电商网站通常包含丰富的商品信息和用户评价,这个案例将演示如何抓取这类结构化数据。

3.1 电商商品抓取器实现

import requests
from bs4 import BeautifulSoup
import re
import json
import csv
from urllib.parse import urljoin, urlparse
import time

class EcommerceScraper:
    """电商商品信息抓取器"""

    def __init__(self, base_url):
        self.base_url = base_url
        self.session = requests.Session()
        self.products = []

        # 设置请求头
        self.session.headers.update({
            'User-Agent': 'Mozilla/5.0 (Windows NT 10.0; Win64; x64) AppleWebKit/537.36',
            'Accept': 'text/html,application/xhtml+xml,application/xml;q=0.9,image/webp,*/*;q=0.8',
            'Accept-Language': 'zh-CN,zh;q=0.9,en;q=0.8',
        })

    def extract_price(self, price_text):
        """从文本中提取价格"""
        if not price_text:
            return 0.0

        # 使用正则表达式提取数字
        price_pattern = r'[\d,.]+'
        matches = re.findall(price_pattern, price_text)

        if matches:
            # 取第一个匹配的数字
            price_str = matches[0].replace(',', '')
            try:
                return float(price_str)
            except:
                return 0.0

        return 0.0

    def extract_rating(self, rating_text):
        """从文本中提取评分"""
        if not rating_text:
            return 0.0

        # 提取数字
        rating_pattern = r'[\d.]+'
        matches = re.findall(rating_pattern, rating_text)

        if matches:
            try:
                return float(matches[0])
            except:
                return 0.0

        return 0.0

    def scrape_search_results(self, search_query, max_pages=3):
        """抓取搜索结果"""
        all_products = []

        for page in range(1, max_pages + 1):
            # 构建搜索URL(根据实际网站调整)
            search_url = f"{self.base_url}/search?q={search_query}&page={page}"

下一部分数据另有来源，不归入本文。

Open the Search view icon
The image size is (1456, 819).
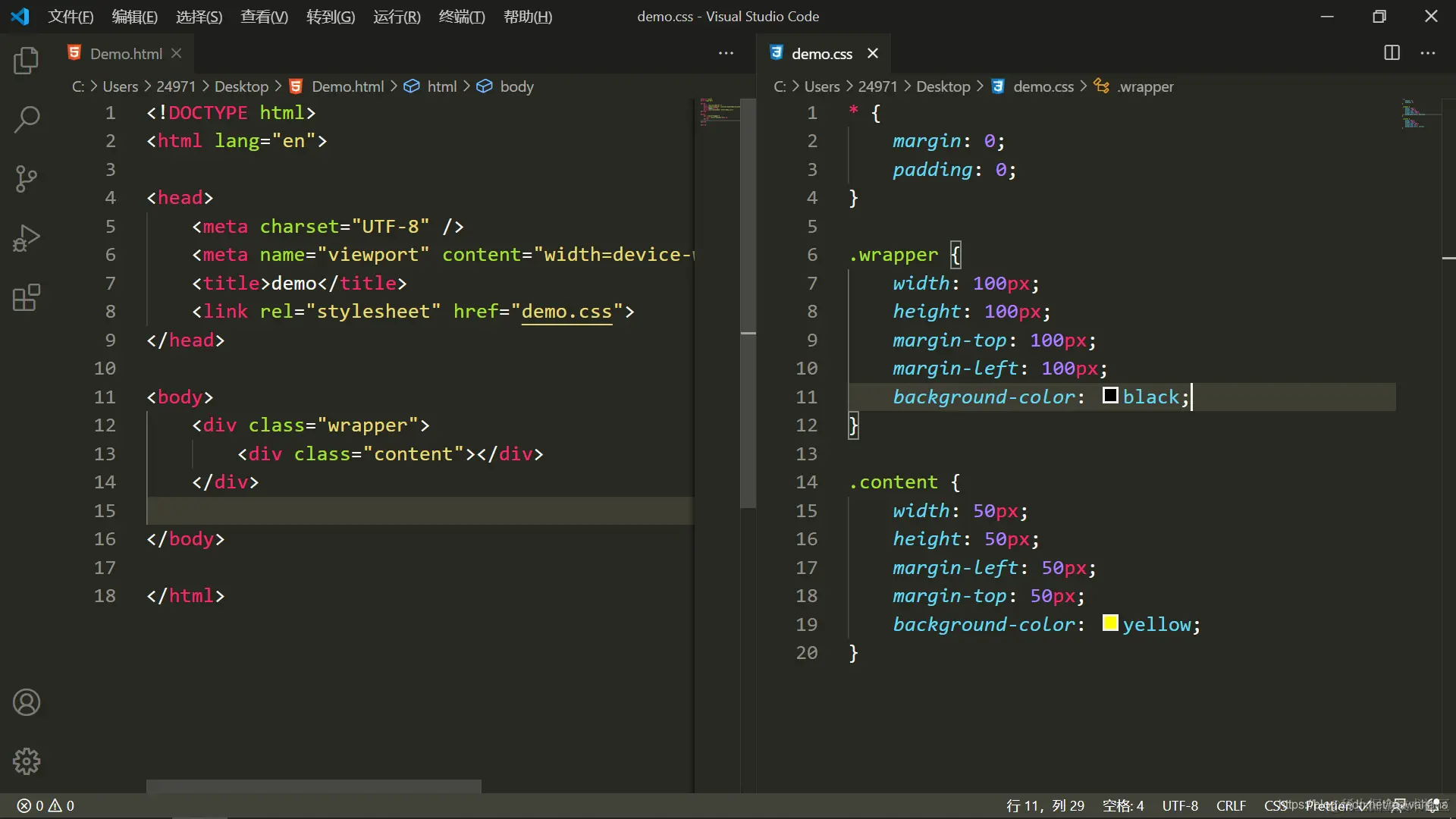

            print(f"正在抓取第 {page} 页搜索结果: {search_query}")

            try:
                response = self.session.get(search_url, timeout=10)
                response.raise_for_status()

                soup = BeautifulSoup(response.content, 'lxml')

                # 提取商品列表(根据实际网站结构调整选择器)
                product_items = soup.select('.product-item, .goods-item, .item')

                for item in product_items:
                    product = self.parse_product_item(item)
                    if product:
                        product['search_query'] = search_query
                        product['result_page'] = page
                        all_products.append(product)

                print(f"第 {page} 页完成,找到 {len(product_items)} 个商品")

                # 礼貌性延迟
                time.sleep(2)

            except Exception as e:
                print(f"抓取第 {page} 页失败: {e}")
                continue

        # 去重(基于商品ID或名称)
        unique_products = []
        seen_ids = set()

        for product in all_products:
            product_id = product.get('product_id') or product.get('title')
            if product_id and product_id not in seen_ids:
                seen_ids.add(product_id)
                unique_products.append(product)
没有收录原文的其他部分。